§ **PAGE**
-----
Obama reduced to zero—by his own ideology

It’s not just his domestic political critics who call Obama “Zero.” The famed “international community,” where he was touted as commanding an almost mystical awe and as wielding his greatest influence, also treats him as a zero, as even the liberal mainstream media have been reporting.

The lesson is that liberal U.S. presidents never learn their lesson. As liberals, they believe that America has too much influence and power, and that this has created resentment toward us on the part of other nations, and that therefore progress in international relations requires that America’s influence and power be reduced. But as U.S. presidents, they seek to influence world events, and if America’s influence and power has been lessened—if, indeed, the liberal U.S. presidents themselves insist on America’s lessened influence, how can they, uh, have any influence?

It’s a contradiction that liberals can never resolve. Liberalism posits equality as the most important of all values. But equality is incompatible with power, because power by its very nature is unequal, and requires inequality.

With that background in mind, see the editorial in last Friday’s Washington Times, which, after overviewing Obama’s various international initiatives, concludes that the current President of the United States has no meaningful influence on world events at all.
-----
§ **DATA EXTRACT**

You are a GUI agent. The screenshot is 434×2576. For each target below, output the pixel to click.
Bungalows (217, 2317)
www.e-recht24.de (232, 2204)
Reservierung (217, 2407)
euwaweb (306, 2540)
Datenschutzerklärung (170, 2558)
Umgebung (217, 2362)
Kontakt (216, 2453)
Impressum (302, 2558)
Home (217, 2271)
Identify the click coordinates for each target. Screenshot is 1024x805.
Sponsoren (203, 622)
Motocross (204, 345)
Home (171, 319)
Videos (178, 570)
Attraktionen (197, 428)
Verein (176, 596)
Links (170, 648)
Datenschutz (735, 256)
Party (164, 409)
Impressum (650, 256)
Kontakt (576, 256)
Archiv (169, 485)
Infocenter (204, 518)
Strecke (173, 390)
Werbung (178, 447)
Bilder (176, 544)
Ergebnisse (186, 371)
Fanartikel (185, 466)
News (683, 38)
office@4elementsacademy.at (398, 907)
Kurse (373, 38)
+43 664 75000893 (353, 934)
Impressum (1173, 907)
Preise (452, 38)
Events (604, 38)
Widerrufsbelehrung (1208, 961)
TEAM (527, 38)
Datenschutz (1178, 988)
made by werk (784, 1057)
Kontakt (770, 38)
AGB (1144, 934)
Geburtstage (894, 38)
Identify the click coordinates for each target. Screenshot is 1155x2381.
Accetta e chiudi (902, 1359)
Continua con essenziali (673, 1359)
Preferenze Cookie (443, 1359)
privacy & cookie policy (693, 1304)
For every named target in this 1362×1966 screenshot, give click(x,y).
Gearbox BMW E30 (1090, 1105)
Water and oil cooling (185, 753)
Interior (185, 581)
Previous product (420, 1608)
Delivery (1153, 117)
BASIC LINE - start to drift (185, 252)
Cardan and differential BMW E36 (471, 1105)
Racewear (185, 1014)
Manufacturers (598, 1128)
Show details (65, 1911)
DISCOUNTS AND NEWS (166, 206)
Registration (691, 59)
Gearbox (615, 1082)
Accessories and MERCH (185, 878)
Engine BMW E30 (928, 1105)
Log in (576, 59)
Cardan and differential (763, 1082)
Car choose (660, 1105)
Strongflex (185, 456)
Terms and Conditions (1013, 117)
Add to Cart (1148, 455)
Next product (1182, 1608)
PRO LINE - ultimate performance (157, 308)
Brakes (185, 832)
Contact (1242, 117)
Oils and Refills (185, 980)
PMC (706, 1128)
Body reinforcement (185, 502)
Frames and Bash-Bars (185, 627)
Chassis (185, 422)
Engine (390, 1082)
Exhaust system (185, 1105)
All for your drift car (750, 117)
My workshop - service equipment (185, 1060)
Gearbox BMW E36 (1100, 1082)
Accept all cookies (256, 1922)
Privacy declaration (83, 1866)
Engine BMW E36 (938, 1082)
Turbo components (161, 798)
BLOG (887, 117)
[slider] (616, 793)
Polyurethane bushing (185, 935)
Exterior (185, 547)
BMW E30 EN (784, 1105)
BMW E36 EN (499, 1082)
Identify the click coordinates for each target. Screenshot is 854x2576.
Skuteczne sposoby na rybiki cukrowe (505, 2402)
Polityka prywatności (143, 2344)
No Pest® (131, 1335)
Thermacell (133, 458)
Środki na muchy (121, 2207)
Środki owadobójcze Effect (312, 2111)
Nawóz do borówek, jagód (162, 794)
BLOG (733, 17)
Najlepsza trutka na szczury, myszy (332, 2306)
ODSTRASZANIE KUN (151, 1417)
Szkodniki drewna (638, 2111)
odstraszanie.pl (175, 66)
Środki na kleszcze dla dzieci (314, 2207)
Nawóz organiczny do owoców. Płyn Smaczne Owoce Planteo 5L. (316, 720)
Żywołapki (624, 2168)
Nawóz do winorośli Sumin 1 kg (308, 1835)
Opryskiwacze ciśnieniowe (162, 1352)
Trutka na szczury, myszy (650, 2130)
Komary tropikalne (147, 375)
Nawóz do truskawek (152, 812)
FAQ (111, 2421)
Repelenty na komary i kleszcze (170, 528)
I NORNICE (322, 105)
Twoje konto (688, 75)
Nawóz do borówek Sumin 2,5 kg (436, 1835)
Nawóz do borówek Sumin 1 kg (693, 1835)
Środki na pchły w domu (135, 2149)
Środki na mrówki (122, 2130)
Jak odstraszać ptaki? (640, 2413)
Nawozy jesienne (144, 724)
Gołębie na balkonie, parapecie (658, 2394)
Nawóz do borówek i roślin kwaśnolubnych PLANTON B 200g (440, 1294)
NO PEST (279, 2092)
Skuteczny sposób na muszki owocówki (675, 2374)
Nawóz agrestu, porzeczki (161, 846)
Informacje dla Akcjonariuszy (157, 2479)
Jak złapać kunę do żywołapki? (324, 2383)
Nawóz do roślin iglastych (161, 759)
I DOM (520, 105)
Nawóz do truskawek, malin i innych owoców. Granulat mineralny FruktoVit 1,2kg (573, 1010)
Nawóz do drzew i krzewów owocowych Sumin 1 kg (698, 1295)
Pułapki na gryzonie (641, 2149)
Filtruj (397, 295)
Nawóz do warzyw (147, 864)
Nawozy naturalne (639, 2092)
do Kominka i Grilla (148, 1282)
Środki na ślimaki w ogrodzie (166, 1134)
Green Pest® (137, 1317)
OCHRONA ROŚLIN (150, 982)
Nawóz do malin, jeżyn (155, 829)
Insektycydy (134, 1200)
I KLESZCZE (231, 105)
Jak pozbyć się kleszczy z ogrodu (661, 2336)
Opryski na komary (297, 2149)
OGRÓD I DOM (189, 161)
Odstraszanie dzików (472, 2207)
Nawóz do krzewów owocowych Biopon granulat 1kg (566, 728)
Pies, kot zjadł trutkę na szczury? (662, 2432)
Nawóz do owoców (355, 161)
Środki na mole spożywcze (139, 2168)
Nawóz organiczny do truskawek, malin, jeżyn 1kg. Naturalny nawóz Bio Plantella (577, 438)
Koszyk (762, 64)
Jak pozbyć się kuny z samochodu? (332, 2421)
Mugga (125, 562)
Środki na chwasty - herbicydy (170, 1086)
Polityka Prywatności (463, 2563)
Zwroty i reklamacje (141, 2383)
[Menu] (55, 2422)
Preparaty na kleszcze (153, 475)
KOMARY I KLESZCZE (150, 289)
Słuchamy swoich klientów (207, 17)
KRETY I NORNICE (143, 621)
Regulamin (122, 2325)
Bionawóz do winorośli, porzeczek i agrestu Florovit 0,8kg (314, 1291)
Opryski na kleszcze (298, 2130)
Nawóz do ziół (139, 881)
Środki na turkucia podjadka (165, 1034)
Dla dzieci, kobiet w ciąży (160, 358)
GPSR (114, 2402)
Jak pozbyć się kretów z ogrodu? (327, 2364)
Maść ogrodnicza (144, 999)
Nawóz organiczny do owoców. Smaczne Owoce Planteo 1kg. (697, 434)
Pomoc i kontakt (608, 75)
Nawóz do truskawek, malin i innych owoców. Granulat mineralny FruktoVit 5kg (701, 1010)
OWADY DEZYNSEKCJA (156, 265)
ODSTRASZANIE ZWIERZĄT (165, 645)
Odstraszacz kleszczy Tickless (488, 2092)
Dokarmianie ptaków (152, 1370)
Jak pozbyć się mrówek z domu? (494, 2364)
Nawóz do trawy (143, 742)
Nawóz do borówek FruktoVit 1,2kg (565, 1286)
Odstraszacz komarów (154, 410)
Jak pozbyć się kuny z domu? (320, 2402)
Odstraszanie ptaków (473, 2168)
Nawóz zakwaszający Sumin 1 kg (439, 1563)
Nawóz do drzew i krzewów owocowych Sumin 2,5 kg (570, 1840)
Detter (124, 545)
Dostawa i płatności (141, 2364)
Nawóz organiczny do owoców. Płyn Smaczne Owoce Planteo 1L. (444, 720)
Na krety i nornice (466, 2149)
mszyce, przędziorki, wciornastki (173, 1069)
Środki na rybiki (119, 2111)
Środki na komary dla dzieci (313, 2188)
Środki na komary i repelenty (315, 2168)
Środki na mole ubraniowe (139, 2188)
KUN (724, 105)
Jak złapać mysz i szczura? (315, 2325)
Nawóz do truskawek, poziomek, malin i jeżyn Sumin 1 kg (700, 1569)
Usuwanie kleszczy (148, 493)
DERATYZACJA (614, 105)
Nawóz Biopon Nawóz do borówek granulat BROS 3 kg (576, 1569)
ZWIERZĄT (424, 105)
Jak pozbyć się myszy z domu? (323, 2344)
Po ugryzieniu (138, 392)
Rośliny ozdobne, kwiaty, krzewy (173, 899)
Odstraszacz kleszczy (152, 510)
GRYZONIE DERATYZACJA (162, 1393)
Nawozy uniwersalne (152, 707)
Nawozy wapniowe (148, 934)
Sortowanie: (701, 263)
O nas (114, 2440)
-----
§ **EXERCISE TASKS**
**A.** Echo the part of the Obama article that opens with the words containing "It’s not just" and closes with "have been reporting.".
**B.** In the Obama article, which newspaper published the editorial concluding that the president has no meaningful influence on world events?

§ **ANSWERS BELOW**
**A.**
It’s not just his domestic political critics who call Obama “Zero.” The famed “international community,” where he was touted as commanding an almost mystical awe and as wielding his greatest influence, also treats him as a zero, as even the liberal mainstream media have been reporting.

**B.** The Washington Times